This approach’s benefit is two-fold. First, the warfighters brought into the wargame’s concepts of operations (CONOPS) that employs units equipped with new technologies provide input into the analysis process and gain a better appreciation for the quantitative analysis products that the combat simulations could provide. Second, the analysts gain a better understanding of how a new force would fight differently and use that knowledge to inform the instantiation of the schemes of maneuver required by their combat simulations, which in turn improves their quantitative analysis products. To do this properly, operations research analysts must create the wargaming environment, conduct the wargames, and determine how to best integrate the wargame’s qualitative output into the computer-based combat simulations so that the study produces both qualitative and quantitative analysis.

Unfortunately, some of the department’s more senior analysts that cut their analytical teeth using computer-based combat simulations believe that wargames provide little or no analytic value. This view completely misses the fact that counterinsurgency, hybrid warfare, the gray zone of conflict, and competition short of war are not well addressed by the millions of dollars the department invests in the maintenance, staffing, and running of kinetic-focused combat simulations and the organizations that support them.

In a recent Naval War College Review article, Capt. Robert Rubel (ret.), professor emeritus of the U.S. Naval War College and former chair of its Wargaming Department, stated, “Two-sided gaming should be a widespread and essential part of the professional education process from pre-commissioning through senior service colleges and even flag level courses.” He went on to describe several virtues of wargaming:

  • “A routine diet of two-sided gaming can generate and hone the ability to reason competitively.”
  • “Making two-sided gaming the default PME vehicle will help to re-create a sandbox in which innovative reflexes can be developed.”
  • “Repeated struggling in competitive situations is more likely to produce new ideas and insights, especially if such experience is widespread in the officer corps.”

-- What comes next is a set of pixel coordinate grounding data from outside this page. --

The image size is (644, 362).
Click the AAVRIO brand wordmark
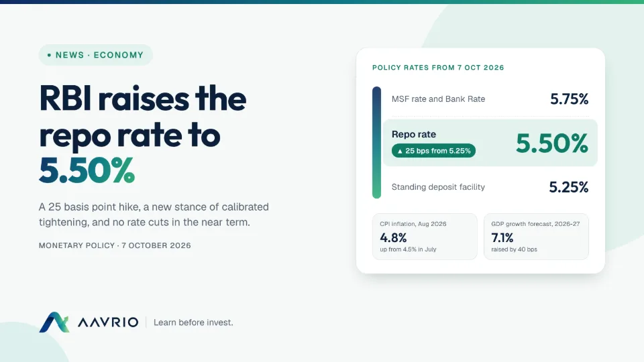point(108,322)
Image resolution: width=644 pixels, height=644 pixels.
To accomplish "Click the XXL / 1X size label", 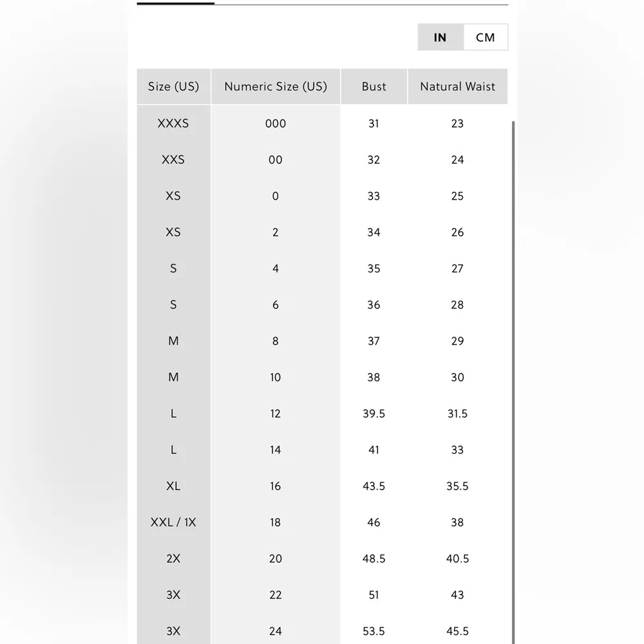I will (173, 522).
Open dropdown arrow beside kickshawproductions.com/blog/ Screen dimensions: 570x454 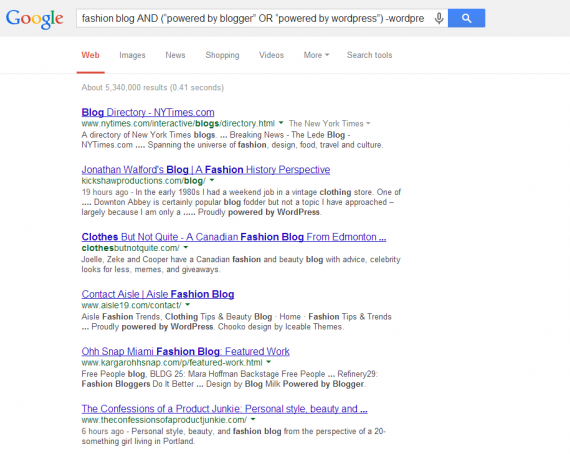point(212,180)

Rubel also goes on to caution: “Two-sided gaming is not easy. The design of such games must take care to channel competitive instincts properly.”

In summary, the Department of Defense’s need for increased capacity to conduct quality wargaming starts by educating its officer corps on how to design, conduct, and assess analytical, educational, and experiential wargames.

The Way Ahead

We propose jumpstarting wargaming education in the Department of Defense with a two-pronged approach. First, the Department of Defense needs wargame designers at an apprentice level. Any officer who is a candidate to serve on a general or flag staff (most field grade line officers) should complete a basic analytic wargaming course to enable them to bring value to a wargaming design team. We do not advocate for a specialty track for wargamers. Instead, all military leaders should be wargamers (such as the Navy’s flag ranks at the onset of WWII). The Army and Marine Corps do a decent job of introducing their young officers to some of the building blocks of wargaming. While sand table discussions, table-top exercises, and rehearsal of concept drills incorporate several of the elements of wargaming, they are typically missing the conflict or competition that a thinking adversary produces. These events provide a wargaming-like basis from which to build. A logical place for such a course is in the command and general staff college level of Joint Professional Military Education. 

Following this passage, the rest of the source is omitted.